One thing you can say about heavyweights Dereck Chisora and Tyson Fury is they just might be perfect for each other.
Fighting on the same card, each against inferior opponents brought in as late replacements, the brash yet always entertaining British heavyweights each scored convincing victories at London’s Copper Box Arena to set up a possible summer rematch.
One thing was certain from Saturday’s card: Chisora, who fought the much more difficult opponent of the two, was clearly more impressive than the plump Fury, who weighed in at a career-high 274 pounds -- or 23 more than his April 2013 knockout of Steve Cunningham in his last bout.
Chisora (20-4, 13 KOs), 30, was much closer to his peak shape and relied on his conditioning to simply outwork veteran Kevin Johnson to claim a unanimous decision (118-109 twice, 118-110). ESPN.com scored it 116-111 for Chisora.
Johnson (29-5-1, 14 KOs), 34, who lost his lone title shot to Vitali Klitschko in 2009 and also dropped a decision to Fury in 2012, kept his streak alive of never having been knocked out.
“I give enough credit to Kevin Johnson, he came to survive,” Chisora said. “I tried to go for the knockout but couldn’t get it. Now we move on to the next chapter.”
As effective as Chisora was with a style predicated on lunging forward with looping right hands, he was equally as sloppy and connected to the back of the Johnson’s head on multiple occasions. But his constant pressure paid off as Chisora hurt the American to close Round 4 before flooring him in the next round on a wild right hook to the top of the head.
Fury, meanwhile, found himself in a bit of a slugfest with American club fighter Joey Abell (29-8 28 KOs). Fury took more flush shots than he likely should have from the heavy-handed southpaw, but finished the job just the same by scoring four knockdowns in a fourth-round TKO.
While the 6-foot-9 giant certainly filled his entertainment quota with an expected amount of trash talk and in-ring antics, Fury (22-0, 16 KOs), 25, failed to look all that impressive despite the showcase fight’s inevitable stoppage. In fact, the reality surrounding Fury, who has long been looked at as more of an attraction than a legitimate contender for a title, is that he hasn’t shown all that much improvement in the nearly three years since scoring his biggest win -- a unanimous decision over a then-unbeaten Chisora.

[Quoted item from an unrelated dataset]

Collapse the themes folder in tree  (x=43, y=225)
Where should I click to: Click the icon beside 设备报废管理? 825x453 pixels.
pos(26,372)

Scott Heavey/Getty ImagesTyson Fury, right, dropped Joey Abell four times on his way to a KO victory.
Fury outboxed Chisora on that July 2011 night in an exciting bout to hand “Del Boy” the first defeat of his career. And while Chisora will likely always remain a fringe title contender considering both the state of the division and his ability to market fights with his outrageous behavior, he has found defeat all four times he has stepped up to the highest level.

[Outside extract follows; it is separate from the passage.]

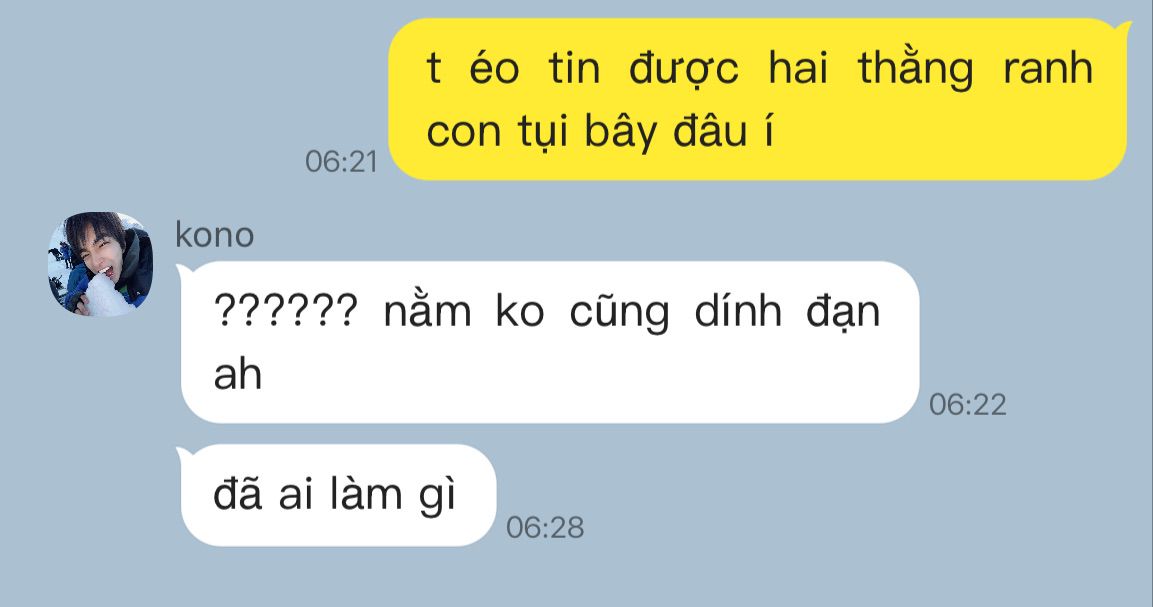
Task: Click the text line "con tụi bây đâu í"
Action: [600, 132]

What this means is a summer rematch against each other is probably the most potentially exciting and evenly matched bout either could make in the near future.
Chisora talked after Saturday’s bout of wanting a showdown in Russia with former titlist Alexander Povetkin. Fury, meanwhile, talked in the days leading up to the fight of needing another tuneup before he would be ready -- a claim supported by the size of his waistline.
But more than likely the two will eventually find their way back into a ring against one another. And unlike most heavyweight fights these days, you can bet the result will live up to its billing.